### REQUIRED TASK
Turn every line of the data below into a numbered list, leaving out the blank lines.

### RECORDS SUPPLIED
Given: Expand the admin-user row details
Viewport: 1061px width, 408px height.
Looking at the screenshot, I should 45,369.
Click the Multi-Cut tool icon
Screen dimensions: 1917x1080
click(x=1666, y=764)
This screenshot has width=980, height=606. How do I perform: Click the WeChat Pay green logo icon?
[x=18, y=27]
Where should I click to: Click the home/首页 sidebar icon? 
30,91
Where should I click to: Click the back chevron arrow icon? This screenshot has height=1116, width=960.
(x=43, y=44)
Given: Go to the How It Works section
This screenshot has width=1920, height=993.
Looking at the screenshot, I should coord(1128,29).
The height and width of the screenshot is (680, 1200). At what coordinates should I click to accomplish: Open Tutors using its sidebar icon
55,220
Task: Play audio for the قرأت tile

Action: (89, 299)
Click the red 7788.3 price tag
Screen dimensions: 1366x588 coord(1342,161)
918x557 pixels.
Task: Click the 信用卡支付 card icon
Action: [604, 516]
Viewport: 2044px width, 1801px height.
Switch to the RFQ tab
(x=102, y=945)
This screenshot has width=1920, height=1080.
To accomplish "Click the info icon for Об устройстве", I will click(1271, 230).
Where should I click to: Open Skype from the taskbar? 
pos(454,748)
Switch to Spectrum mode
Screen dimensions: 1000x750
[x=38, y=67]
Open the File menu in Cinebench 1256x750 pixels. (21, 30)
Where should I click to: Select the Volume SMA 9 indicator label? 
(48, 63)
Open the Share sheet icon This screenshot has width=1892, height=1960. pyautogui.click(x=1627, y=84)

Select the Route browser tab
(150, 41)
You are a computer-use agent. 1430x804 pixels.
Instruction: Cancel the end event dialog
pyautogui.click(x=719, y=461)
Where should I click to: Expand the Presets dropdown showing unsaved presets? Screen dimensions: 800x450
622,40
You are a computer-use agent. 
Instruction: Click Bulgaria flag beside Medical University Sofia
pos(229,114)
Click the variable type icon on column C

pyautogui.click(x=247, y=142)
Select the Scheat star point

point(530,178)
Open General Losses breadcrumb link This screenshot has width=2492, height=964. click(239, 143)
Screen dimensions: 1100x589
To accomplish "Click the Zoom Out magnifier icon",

### RESPONSE TO THE EXERCISE
1. Given: Expand the admin-user row details
2. Viewport: 1061px width, 408px height.
3. Looking at the screenshot, I should 45,369.
4. Click the Multi-Cut tool icon
5. Screen dimensions: 1917x1080
6. click(x=1666, y=764)
7. This screenshot has width=980, height=606. How do I perform: Click the WeChat Pay green logo icon?
8. [x=18, y=27]
9. Where should I click to: Click the home/首页 sidebar icon? 
10. 30,91
11. Where should I click to: Click the back chevron arrow icon? This screenshot has height=1116, width=960.
12. (x=43, y=44)
13. Given: Go to the How It Works section
14. This screenshot has width=1920, height=993.
15. Looking at the screenshot, I should coord(1128,29).
16. The height and width of the screenshot is (680, 1200). At what coordinates should I click to accomplish: Open Tutors using its sidebar icon
17. 55,220
18. Task: Play audio for the قرأت tile
19. Action: (89, 299)
20. Click the red 7788.3 price tag
21. Screen dimensions: 1366x588 coord(1342,161)
22. 918x557 pixels.
23. Task: Click the 信用卡支付 card icon
24. Action: [604, 516]
25. Viewport: 2044px width, 1801px height.
26. Switch to the RFQ tab
27. (x=102, y=945)
28. This screenshot has width=1920, height=1080.
29. To accomplish "Click the info icon for Об устройстве", I will click(1271, 230).
30. Where should I click to: Open Skype from the taskbar? 
31. pos(454,748)
32. Switch to Spectrum mode
33. Screen dimensions: 1000x750
34. [x=38, y=67]
35. Open the File menu in Cinebench 1256x750 pixels. (21, 30)
36. Where should I click to: Select the Volume SMA 9 indicator label? 
37. (48, 63)
38. Open the Share sheet icon This screenshot has width=1892, height=1960. pyautogui.click(x=1627, y=84)
39. Select the Route browser tab
40. (150, 41)
41. You are a computer-use agent. 1430x804 pixels.
42. Instruction: Cancel the end event dialog
43. pyautogui.click(x=719, y=461)
44. Where should I click to: Expand the Presets dropdown showing unsaved presets? Screen dimensions: 800x450
45. 622,40
46. You are a computer-use agent. 
47. Instruction: Click Bulgaria flag beside Medical University Sofia
48. pos(229,114)
49. Click the variable type icon on column C
50. pyautogui.click(x=247, y=142)
51. Select the Scheat star point
52. point(530,178)
53. Open General Losses breadcrumb link This screenshot has width=2492, height=964. click(239, 143)
54. Screen dimensions: 1100x589
55. To accomplish "Click the Zoom Out magnifier icon",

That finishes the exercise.